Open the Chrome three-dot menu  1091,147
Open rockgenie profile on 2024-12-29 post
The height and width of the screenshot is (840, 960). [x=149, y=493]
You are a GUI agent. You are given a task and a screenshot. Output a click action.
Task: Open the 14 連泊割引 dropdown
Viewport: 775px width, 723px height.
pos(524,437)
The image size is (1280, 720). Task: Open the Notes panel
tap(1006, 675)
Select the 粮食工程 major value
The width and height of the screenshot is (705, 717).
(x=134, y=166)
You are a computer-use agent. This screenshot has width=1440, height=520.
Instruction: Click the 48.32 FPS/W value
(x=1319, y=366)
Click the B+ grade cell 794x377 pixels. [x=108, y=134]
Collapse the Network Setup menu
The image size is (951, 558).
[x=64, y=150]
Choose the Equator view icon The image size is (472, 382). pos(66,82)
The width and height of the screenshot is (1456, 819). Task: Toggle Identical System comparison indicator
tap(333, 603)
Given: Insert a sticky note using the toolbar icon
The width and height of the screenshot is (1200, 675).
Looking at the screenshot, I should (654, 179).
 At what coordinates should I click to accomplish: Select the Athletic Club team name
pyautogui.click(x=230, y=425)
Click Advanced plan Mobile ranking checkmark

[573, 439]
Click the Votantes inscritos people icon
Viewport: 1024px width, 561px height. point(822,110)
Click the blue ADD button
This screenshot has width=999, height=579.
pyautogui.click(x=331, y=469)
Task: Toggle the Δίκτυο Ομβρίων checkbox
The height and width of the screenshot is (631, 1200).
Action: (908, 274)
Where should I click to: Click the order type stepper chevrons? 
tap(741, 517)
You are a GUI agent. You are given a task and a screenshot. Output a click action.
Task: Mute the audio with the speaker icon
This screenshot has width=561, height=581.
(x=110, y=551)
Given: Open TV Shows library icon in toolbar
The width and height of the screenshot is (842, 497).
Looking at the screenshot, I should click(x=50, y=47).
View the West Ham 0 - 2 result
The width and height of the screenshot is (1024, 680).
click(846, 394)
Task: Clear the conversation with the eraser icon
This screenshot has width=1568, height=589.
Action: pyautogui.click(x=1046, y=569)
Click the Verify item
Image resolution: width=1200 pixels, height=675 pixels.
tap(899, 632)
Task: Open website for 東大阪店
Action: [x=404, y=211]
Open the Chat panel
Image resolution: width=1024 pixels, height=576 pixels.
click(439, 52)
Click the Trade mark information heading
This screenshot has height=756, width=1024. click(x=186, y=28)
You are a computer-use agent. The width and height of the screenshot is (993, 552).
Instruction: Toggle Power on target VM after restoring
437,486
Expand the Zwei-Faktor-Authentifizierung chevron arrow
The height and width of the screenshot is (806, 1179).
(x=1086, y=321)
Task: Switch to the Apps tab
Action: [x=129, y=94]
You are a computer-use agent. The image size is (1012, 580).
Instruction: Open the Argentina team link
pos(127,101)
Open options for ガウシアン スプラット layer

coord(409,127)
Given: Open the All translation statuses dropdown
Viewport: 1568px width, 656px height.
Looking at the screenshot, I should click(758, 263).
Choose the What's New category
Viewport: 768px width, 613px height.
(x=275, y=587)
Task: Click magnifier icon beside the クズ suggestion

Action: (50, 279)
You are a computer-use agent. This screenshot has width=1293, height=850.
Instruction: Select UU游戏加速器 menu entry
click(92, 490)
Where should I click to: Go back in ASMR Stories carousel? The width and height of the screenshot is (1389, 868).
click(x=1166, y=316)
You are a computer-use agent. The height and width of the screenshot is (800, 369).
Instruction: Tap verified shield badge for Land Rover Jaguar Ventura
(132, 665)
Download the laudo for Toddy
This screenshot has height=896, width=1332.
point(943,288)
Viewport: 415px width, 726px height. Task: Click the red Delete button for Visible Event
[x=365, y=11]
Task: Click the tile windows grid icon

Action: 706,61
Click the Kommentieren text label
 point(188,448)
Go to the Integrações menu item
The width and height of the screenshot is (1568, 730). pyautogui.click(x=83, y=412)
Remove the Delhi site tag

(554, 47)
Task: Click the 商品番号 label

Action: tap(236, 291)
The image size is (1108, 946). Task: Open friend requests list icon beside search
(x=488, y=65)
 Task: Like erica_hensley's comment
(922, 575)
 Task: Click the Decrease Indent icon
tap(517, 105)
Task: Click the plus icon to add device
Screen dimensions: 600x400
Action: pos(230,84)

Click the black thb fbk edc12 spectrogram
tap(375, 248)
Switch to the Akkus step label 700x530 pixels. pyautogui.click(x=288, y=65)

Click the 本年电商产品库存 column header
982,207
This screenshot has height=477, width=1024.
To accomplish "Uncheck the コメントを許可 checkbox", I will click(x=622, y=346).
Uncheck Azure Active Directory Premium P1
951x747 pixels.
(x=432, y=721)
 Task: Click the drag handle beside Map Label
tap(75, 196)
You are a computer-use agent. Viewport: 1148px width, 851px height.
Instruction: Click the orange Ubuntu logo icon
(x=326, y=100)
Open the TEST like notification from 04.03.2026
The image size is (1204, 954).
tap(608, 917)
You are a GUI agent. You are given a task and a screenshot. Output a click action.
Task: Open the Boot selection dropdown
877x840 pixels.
^^^^^^^^^^^^^^^^
* EXERCISE OBJECTIVE
Please report only the count of lines in the entries above where the word "with" appears.

* TASK RESPONSE
2